I am creating a binary classifier in Keras and here's the code
model = Sequential()
model.add(Dense(30, input_dim=60, activation='relu'))
model.add(Dense(1, activation='tanh'))
model.compile(loss='mse', optimizer='adam', metrics=['accuracy'])
The problem though, is that I have variable targets, i.e. they lie between -1 and 1. And here is a histogram of the distibution of my targets
I know that this still, could work very well for me, and the model would probably be able to predict the variable outputs, the input data is very complex, and the model might not be able to train to predict the exact outputs. I am perfectly okay of the model cannot predict the exact values, as a long as the sign of the output [-1,1] is correct.

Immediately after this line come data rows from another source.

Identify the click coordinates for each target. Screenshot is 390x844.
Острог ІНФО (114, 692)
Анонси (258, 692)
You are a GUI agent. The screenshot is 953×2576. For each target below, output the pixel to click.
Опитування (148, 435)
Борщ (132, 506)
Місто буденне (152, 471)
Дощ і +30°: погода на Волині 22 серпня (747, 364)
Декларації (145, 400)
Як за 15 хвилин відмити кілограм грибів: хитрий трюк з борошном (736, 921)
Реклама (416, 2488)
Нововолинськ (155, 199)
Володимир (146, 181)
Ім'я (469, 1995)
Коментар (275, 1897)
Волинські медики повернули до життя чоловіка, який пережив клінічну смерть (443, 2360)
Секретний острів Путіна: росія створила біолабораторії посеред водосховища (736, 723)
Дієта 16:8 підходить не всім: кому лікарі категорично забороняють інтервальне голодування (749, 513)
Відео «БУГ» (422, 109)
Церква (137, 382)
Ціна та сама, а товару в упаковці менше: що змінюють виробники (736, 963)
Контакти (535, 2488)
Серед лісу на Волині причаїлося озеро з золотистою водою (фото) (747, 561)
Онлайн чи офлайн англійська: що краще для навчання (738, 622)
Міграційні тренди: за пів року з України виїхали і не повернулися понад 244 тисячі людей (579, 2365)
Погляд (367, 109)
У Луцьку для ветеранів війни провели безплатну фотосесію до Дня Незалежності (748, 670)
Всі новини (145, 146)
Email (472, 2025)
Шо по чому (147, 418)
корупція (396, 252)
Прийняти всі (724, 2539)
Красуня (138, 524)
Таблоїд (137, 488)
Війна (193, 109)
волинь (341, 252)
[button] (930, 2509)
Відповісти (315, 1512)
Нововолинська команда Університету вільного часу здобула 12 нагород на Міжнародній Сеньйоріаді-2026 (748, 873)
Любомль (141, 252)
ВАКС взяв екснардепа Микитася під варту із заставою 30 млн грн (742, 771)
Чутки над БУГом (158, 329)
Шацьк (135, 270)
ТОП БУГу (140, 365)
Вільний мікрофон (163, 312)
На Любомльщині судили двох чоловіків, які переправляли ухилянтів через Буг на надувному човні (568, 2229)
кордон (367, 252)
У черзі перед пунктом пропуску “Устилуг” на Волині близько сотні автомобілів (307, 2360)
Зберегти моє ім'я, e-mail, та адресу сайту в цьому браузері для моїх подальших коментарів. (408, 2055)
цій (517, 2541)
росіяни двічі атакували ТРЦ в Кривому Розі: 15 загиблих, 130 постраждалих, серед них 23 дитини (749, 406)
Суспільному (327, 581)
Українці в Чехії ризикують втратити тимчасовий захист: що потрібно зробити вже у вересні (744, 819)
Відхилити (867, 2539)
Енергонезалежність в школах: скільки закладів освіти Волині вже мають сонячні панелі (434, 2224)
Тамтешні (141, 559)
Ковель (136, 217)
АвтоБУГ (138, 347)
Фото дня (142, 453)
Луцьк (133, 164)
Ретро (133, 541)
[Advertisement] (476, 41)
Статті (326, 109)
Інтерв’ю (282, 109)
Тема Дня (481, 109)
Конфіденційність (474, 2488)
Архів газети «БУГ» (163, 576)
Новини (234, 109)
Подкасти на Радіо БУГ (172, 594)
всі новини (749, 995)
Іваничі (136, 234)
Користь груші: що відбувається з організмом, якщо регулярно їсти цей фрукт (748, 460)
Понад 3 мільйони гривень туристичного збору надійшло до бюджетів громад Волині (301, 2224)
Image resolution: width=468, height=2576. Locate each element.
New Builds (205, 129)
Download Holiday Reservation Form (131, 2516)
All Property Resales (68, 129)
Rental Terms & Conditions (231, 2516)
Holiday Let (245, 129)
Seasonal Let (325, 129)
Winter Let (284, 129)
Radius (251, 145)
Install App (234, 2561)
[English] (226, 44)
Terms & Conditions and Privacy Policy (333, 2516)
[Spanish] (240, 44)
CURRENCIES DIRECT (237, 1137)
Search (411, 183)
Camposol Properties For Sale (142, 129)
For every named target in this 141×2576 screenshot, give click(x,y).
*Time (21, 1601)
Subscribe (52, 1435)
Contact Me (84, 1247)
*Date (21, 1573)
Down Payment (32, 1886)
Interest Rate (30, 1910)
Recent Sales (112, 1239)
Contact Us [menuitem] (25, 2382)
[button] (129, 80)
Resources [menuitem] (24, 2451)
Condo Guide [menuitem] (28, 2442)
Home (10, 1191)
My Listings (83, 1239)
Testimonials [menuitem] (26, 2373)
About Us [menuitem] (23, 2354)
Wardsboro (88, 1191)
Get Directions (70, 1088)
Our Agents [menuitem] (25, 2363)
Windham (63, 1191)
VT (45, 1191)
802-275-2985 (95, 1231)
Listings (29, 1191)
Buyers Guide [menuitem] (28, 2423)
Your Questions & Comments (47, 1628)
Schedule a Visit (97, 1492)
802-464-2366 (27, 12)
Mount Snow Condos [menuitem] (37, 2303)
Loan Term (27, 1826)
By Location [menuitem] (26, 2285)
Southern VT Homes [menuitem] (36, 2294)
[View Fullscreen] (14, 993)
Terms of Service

So I thought what if the loss function gave zero loss for a prediction that has the correct sign, but gave whatever the required binary loss is, if the output has the wrong sign, this way, during training it would give importance to the highly incorrect predictions, but as soon as the sign of the predictions are right (just what I need), it doesn't consider them anymore, hopefully giving a better result. The catch here is, that if I just trained it to predict the signs of the targets, it would give all of the inputs equal importance
So my question is, does any such loss function exist in Keras or anywhere else, or do I have to create my own loss function? If I have to create my own loss function, how do I do it?